START Given information

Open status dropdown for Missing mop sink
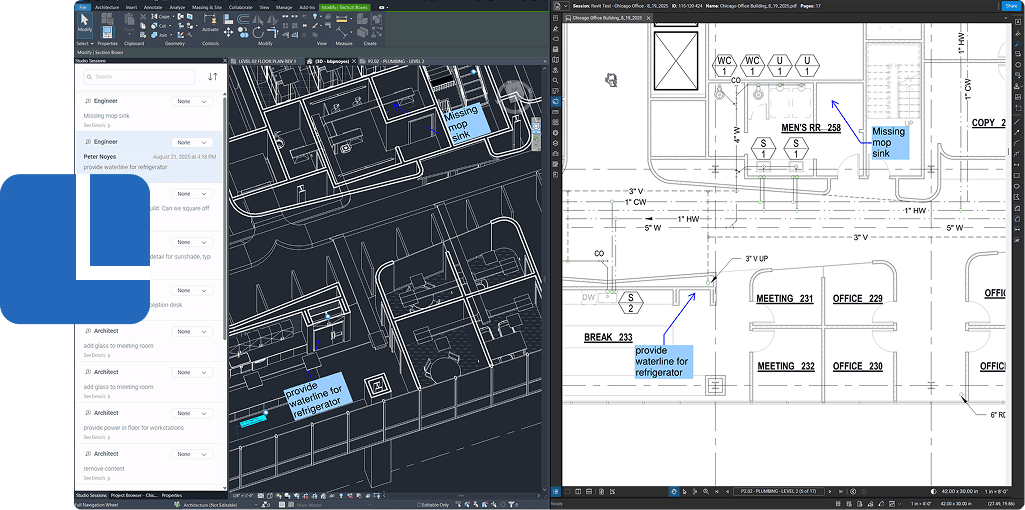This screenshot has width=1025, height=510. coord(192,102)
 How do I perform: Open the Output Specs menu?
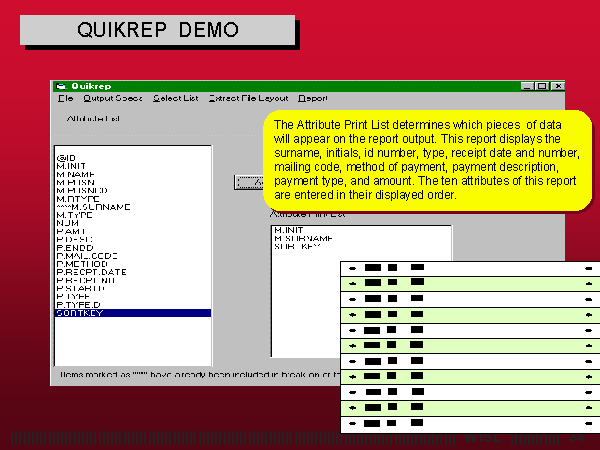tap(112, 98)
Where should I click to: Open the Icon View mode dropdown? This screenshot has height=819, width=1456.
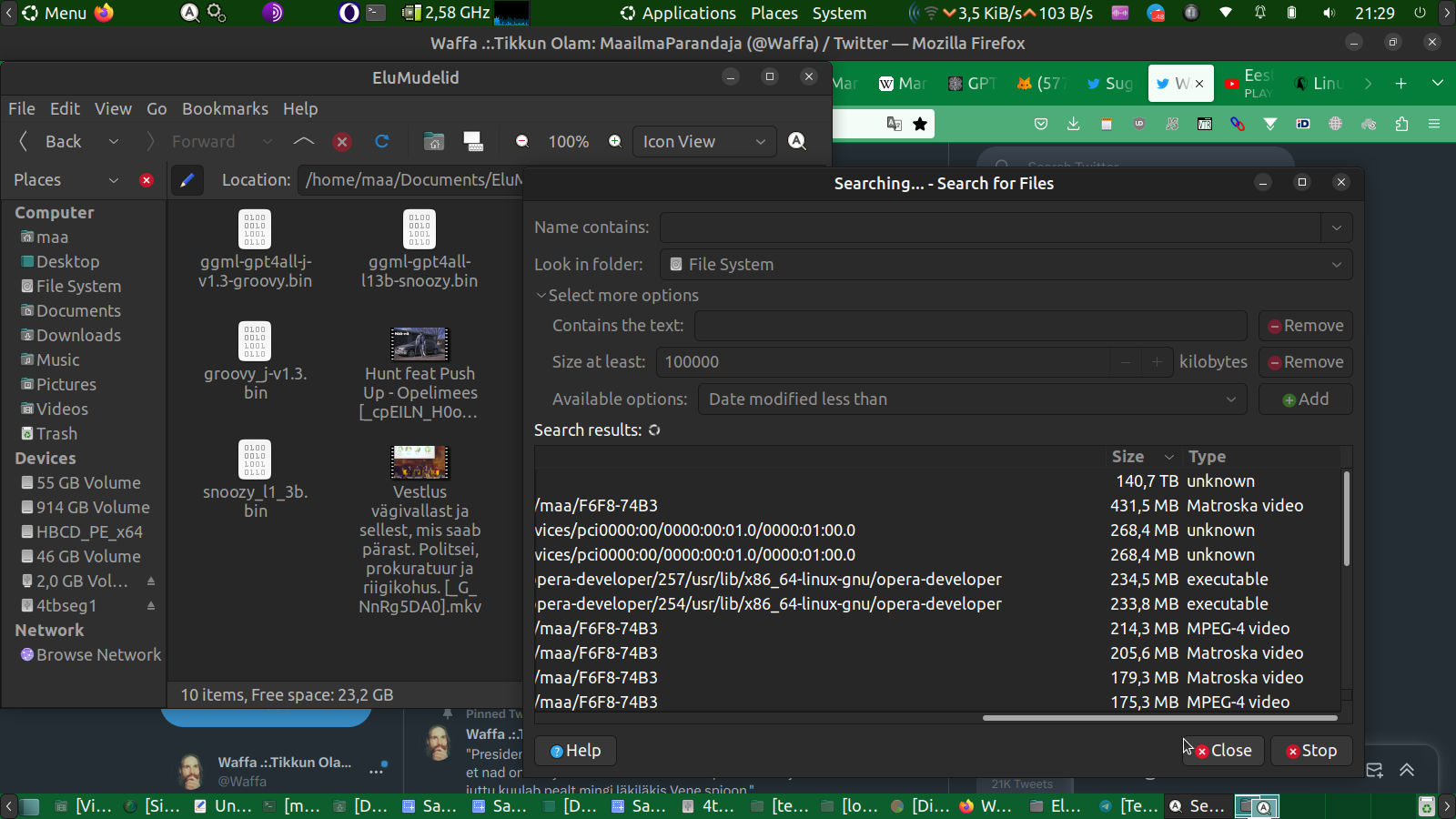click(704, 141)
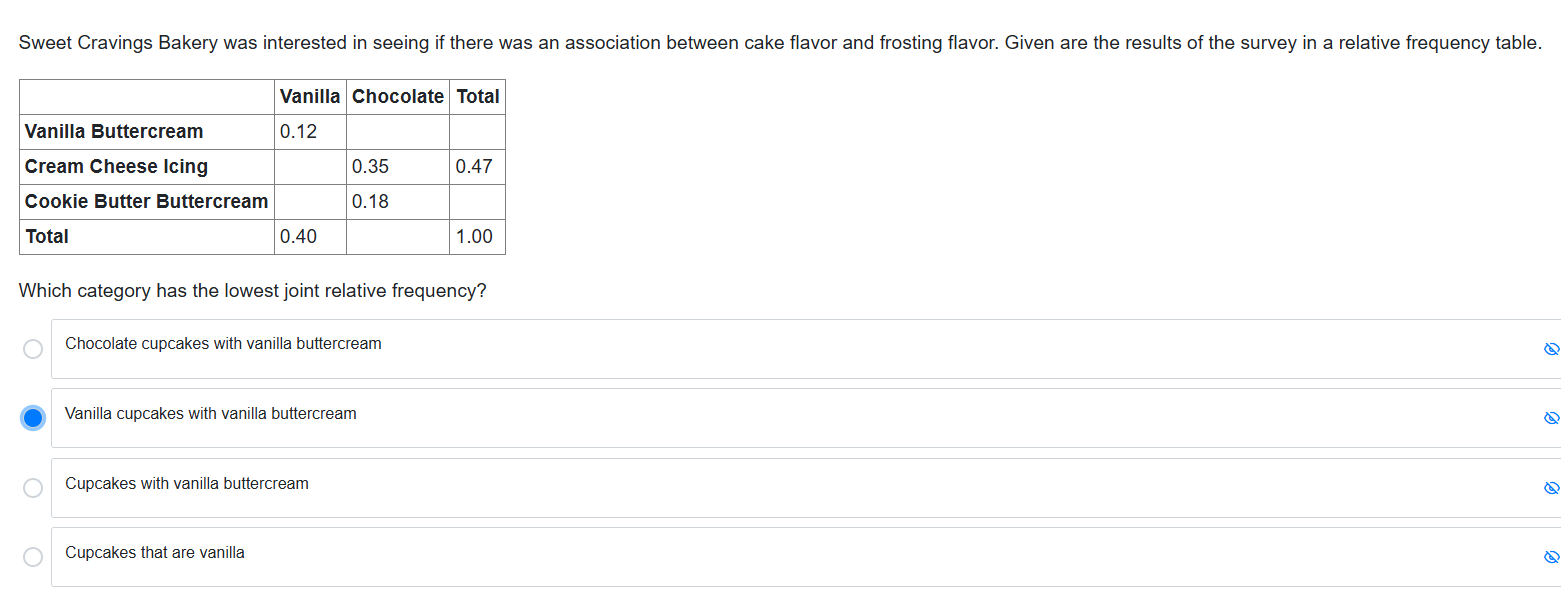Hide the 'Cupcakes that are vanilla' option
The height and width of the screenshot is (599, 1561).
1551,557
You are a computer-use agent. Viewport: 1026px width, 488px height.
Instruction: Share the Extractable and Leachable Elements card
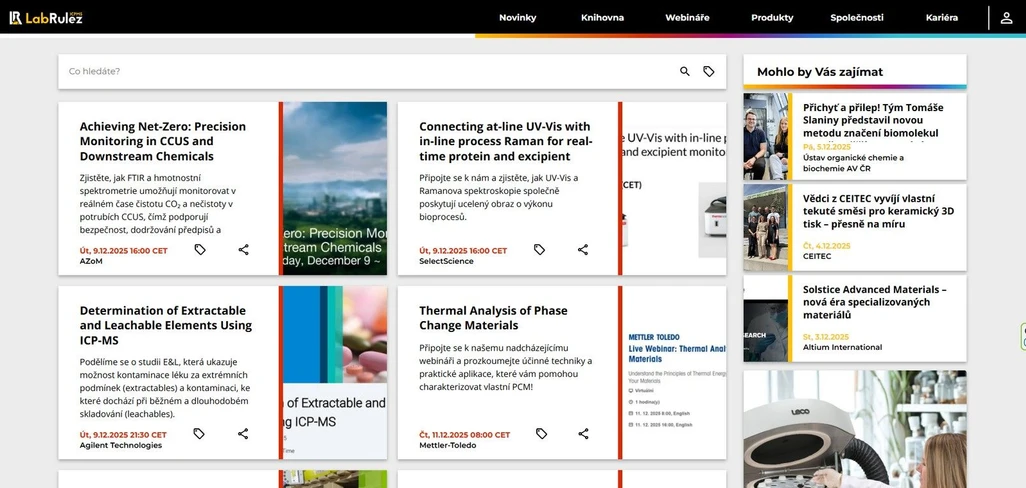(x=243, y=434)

END Given information

### [What you are asked to do]
Lines from the one with "Instruction: Share the" through the final line of the listing above: copy them exactly, both ends included, and omit every picture.

### [Result for this exercise]
Instruction: Share the Extractable and Leachable Elements card
(x=243, y=434)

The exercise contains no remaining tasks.